Bien que le fait d’arroser les gens d’eau avec enthousiasme soit devenu une tradition patriotique ludique, beaucoup s’inquiètent sérieusement de la manière dont cette coutume contribue à la contamination des rivières du pays, ainsi qu’au déplacement forcé et à la mise en danger des communautés autochtones qui en résultent. En effet, les eaux de la Rivière de Chinautla, qui convergent dans la Mer des Caraïbes, recueillent les deux tiers des déchets de Guatemala City. Cette rivière se trouve à seulement dix kilomètres au nord de la capitale et abrite la communauté Maya Poqoman de Santa Cruz Chinautla. Leur patrimoine culturel, leur santé et leurs possibilités de revenus sont actuellement menacés par la contamination extrême de la rivière.

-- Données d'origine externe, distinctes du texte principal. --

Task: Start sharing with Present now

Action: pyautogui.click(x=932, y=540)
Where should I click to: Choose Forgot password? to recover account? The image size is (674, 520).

En effet, la poterie en argile est l’une des principales sources de revenus depuis des générations à Santa Cruz ; les femmes Poqoman utilisent de l’argile rouge, noire et blanche extraite de la Rivière de Chinautla et des collines sablonneuses environnantes pour fabriquer leurs objets artisanaux. Cependant, pouvoir pratiquer leur forme traditionnelle de poterie devient de plus en plus difficile en raison de la pollution de la rivière. Non seulement les déchets de la capitale contribuent à sa contamination, mais aussi les activités extractives nocives qui ont lieu dans la région. Selon le Ministerio de Energía y Minas (MEM), Chinautla est l‘une des municipalités avec le plus d’extraction de pierres de construction et de sable au Guatemala.

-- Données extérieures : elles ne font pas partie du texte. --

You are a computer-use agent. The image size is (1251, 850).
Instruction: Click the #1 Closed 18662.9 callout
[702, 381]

La communauté de Santa Cruz a commencé à souffrir de problèmes respiratoires en raison de la quantité importante de poussière générée par l’extractivisme à grande échelle. Les maisons de la région se fissurent à cause des secousses issues des engins lourds des entreprises extractivistes. De plus, la qualité de la boue utilisée pour créer de l’argile a considérablement diminué, compromettant les moyens de subsistance du peuple Poqoman. Plus important encore, la Rivière de Chinautla, ainsi que les autres rivières environnantes, contiennent des niveaux élevés de matières fécales comprenant du E. coli. Cela génère une multitude de bactéries différentes qui peuvent causer divers problèmes de santé, notamment des maladies gastro-intestinales, des risques pour les personnes souffrant de problèmes cardiaques, et même la mort par diarrhée hémorragique.

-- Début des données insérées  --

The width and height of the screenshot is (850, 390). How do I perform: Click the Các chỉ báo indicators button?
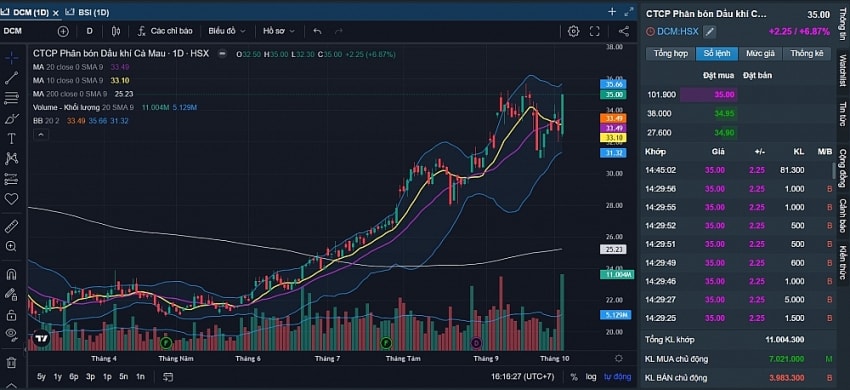[x=165, y=31]
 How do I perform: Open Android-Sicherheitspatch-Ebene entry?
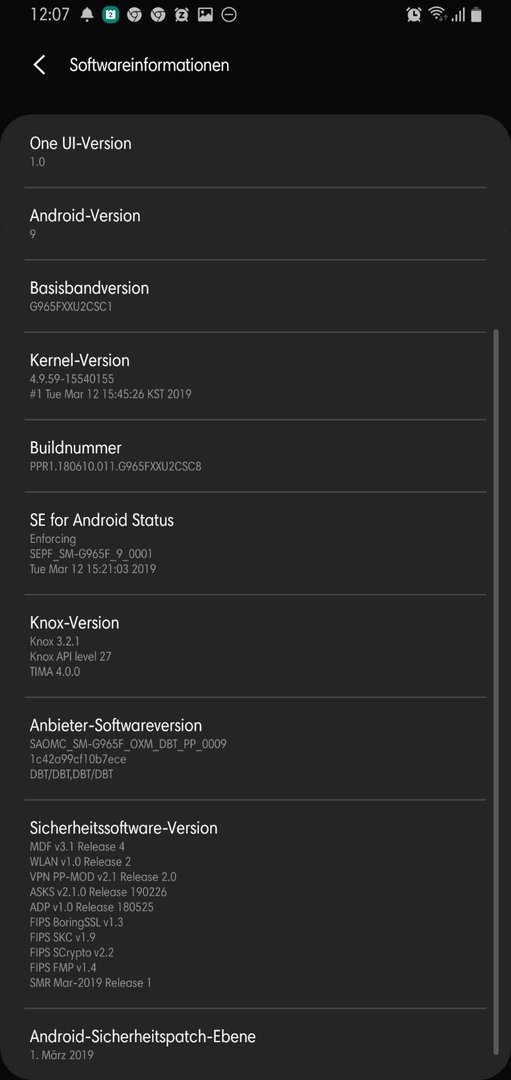[x=256, y=1043]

Ce niveau élevé de bactéries présentes dans cette vaste étendue d’eau semble être dû à la négligence institutionnelle du gouvernement guatémaltèque. En effet, selon l’Integrated Environmental Management of the Motagua River Basin Project, 88.32 % des décharges du Guatemala sont illégales. Ces décharges sont susceptibles d’être emportées par les eaux, car elles sont souvent situées à proximité de ruisseaux, ce qui augmente le risque que les ordures se retrouvent dans les rivières. Les déchets solides et les eaux usées ne sont donc pas éliminés correctement en raison de l’absence de réglementation municipale.
Bien que les célébrations de la fête de l’indépendance à Guatemala City reposent sur des traditions culturelles transmises par les générations précédentes, il est néanmoins important de se demander si le 15 septembre célèbre réellement l’indépendance de tous et toutes les Guatémaltèques ?
Des milliers de personnes, principalement issues des populations autochtones, continuent d’être opprimées par les impacts environnementaux négatifs causés non seulement par les pratiques festives, mais aussi par la consommation quotidienne des citoyen∙nes, et surtout, par l’extractivisme qui sévit dans la région.